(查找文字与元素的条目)
===============

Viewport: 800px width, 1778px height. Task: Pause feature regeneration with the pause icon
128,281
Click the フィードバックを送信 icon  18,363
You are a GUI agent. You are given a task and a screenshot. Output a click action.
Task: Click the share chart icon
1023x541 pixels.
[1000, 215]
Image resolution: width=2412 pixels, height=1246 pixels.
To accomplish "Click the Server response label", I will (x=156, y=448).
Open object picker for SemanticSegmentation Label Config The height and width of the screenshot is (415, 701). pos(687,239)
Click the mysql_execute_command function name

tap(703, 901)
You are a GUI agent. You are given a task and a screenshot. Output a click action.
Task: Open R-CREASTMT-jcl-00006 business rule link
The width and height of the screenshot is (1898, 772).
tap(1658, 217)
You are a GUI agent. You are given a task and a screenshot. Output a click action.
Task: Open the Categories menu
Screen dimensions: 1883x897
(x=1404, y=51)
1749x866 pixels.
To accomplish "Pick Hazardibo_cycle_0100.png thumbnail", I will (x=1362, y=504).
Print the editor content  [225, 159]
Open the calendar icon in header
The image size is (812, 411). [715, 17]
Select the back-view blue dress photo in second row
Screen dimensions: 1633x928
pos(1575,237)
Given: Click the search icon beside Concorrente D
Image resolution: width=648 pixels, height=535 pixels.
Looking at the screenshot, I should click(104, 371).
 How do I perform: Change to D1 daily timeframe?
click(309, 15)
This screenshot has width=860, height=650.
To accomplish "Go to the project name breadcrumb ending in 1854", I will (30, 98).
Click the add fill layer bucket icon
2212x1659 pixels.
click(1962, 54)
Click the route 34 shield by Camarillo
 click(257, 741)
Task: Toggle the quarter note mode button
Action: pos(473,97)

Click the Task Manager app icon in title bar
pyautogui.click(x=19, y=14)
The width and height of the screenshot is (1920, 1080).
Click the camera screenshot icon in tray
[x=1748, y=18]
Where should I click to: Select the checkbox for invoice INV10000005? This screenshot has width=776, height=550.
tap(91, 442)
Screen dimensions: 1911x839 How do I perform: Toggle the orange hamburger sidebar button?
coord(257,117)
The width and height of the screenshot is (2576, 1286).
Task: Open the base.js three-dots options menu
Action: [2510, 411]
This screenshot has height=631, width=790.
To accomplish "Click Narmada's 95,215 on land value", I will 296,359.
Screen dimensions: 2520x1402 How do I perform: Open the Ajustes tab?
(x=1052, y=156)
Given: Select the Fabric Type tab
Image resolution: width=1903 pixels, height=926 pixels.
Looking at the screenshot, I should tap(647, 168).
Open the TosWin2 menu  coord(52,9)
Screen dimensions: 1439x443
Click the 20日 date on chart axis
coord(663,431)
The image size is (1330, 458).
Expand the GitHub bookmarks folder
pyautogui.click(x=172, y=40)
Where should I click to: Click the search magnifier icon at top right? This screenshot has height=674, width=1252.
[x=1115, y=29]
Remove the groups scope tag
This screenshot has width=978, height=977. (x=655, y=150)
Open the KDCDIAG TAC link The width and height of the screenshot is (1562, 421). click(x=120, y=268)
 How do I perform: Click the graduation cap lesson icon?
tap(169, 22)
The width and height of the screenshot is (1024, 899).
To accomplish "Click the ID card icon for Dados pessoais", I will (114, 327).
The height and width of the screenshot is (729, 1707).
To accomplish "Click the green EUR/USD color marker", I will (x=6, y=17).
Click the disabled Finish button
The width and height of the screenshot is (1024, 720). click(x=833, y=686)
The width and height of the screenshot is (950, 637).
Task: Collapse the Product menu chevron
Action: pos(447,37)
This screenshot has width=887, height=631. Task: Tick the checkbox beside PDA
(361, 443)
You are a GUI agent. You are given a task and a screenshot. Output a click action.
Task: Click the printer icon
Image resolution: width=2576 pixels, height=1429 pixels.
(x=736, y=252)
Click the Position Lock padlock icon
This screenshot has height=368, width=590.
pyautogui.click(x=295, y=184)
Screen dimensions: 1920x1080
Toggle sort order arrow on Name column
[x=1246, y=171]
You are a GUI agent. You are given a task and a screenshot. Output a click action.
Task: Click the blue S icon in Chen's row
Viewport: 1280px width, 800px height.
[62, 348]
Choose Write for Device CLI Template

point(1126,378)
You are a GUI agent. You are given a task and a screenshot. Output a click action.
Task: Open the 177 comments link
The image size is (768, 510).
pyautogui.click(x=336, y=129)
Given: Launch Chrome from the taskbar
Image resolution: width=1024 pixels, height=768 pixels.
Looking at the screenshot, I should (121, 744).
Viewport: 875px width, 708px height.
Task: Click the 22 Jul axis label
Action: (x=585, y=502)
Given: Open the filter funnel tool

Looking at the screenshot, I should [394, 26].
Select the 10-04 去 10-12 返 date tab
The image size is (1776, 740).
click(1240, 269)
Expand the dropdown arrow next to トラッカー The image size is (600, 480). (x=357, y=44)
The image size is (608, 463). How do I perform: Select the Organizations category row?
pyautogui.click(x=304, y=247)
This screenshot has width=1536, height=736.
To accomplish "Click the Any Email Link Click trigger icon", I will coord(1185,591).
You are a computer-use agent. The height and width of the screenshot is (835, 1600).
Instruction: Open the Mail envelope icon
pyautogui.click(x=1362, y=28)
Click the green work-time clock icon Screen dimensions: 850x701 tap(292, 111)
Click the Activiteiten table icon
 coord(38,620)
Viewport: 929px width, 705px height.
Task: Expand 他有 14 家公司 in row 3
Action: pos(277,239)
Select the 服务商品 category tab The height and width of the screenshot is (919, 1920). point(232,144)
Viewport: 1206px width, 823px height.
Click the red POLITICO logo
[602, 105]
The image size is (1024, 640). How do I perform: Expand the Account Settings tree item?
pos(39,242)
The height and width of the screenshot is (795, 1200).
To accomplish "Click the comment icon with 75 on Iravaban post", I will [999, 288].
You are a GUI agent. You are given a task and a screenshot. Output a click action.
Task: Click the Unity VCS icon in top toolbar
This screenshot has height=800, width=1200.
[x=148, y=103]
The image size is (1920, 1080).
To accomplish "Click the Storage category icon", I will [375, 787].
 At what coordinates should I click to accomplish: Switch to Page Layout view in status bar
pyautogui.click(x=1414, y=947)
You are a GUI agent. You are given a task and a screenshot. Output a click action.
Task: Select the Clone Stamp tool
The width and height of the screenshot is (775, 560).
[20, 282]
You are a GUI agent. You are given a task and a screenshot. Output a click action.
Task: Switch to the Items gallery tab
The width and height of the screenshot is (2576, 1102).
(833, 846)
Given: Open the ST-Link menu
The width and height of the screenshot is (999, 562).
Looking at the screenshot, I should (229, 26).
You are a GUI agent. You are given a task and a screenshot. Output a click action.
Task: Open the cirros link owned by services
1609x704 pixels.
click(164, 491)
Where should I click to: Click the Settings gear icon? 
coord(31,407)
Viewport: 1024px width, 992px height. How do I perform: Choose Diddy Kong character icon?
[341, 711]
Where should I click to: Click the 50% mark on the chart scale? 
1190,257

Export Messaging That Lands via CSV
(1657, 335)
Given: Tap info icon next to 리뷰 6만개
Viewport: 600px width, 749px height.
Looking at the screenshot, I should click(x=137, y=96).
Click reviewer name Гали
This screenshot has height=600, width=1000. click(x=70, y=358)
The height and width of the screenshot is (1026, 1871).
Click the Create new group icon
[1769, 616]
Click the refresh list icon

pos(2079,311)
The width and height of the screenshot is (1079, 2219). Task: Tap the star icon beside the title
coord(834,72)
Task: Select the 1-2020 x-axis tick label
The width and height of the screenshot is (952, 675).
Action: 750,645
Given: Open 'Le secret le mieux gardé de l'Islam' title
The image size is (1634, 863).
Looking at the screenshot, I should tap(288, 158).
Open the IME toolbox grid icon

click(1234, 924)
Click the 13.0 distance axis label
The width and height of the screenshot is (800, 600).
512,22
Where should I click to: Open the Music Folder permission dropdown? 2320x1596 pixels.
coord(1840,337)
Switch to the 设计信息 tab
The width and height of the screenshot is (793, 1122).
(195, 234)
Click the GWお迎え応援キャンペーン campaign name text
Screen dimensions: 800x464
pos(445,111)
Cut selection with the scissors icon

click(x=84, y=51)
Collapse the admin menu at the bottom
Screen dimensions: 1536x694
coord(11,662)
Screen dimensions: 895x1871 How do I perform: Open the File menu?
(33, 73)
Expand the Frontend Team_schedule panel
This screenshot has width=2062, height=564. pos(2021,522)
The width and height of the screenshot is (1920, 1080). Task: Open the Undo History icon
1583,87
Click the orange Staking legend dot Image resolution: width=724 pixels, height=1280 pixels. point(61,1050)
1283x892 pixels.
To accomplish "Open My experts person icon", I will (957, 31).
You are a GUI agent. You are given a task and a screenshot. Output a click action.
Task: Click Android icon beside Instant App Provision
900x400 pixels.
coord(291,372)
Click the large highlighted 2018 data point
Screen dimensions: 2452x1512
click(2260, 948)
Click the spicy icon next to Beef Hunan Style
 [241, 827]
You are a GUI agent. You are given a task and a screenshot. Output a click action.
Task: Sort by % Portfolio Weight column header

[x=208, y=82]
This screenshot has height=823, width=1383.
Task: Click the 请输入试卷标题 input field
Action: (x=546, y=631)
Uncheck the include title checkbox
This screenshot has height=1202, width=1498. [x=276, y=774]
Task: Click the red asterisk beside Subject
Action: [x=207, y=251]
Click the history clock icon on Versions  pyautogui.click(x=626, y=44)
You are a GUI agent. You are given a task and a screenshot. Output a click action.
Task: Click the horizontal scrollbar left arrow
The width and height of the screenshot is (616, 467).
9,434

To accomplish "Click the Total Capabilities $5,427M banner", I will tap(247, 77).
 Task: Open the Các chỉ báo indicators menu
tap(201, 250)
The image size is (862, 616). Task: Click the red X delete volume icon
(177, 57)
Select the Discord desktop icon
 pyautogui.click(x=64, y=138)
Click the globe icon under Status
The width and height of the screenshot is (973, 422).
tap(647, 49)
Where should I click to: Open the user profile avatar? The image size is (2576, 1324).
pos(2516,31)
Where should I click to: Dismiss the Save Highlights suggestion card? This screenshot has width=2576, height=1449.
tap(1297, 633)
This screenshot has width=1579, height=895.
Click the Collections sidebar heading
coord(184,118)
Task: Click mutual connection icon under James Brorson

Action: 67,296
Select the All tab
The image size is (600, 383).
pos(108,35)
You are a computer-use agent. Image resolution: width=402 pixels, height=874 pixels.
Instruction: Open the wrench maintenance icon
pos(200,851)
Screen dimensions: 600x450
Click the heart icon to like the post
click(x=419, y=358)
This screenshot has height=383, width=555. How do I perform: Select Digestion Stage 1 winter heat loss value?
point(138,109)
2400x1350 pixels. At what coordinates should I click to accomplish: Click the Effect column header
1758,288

===============

■ 执行任务
将上方条目中包含“The image size is (1330, 458).”的一行至包含“tap(169, 22)”的一行（首尾两行均计入）改写为 Markdown 表格，设“序号”和“内容”两列，略去空行。

■ 结果如下
| 序号 | 内容 |
|---|---|
| 1 | The image size is (1330, 458). |
| 2 | Expand the GitHub bookmarks folder |
| 3 | pyautogui.click(x=172, y=40) |
| 4 | Where should I click to: Click the search magnifier icon at top right? This screenshot has height=674, width=1252. |
| 5 | [x=1115, y=29] |
| 6 | Remove the groups scope tag |
| 7 | This screenshot has width=978, height=977. (x=655, y=150) |
| 8 | Open the KDCDIAG TAC link The width and height of the screenshot is (1562, 421). click(x=120, y=268) |
| 9 |  How do I perform: Click the graduation cap lesson icon? |
| 10 | tap(169, 22) |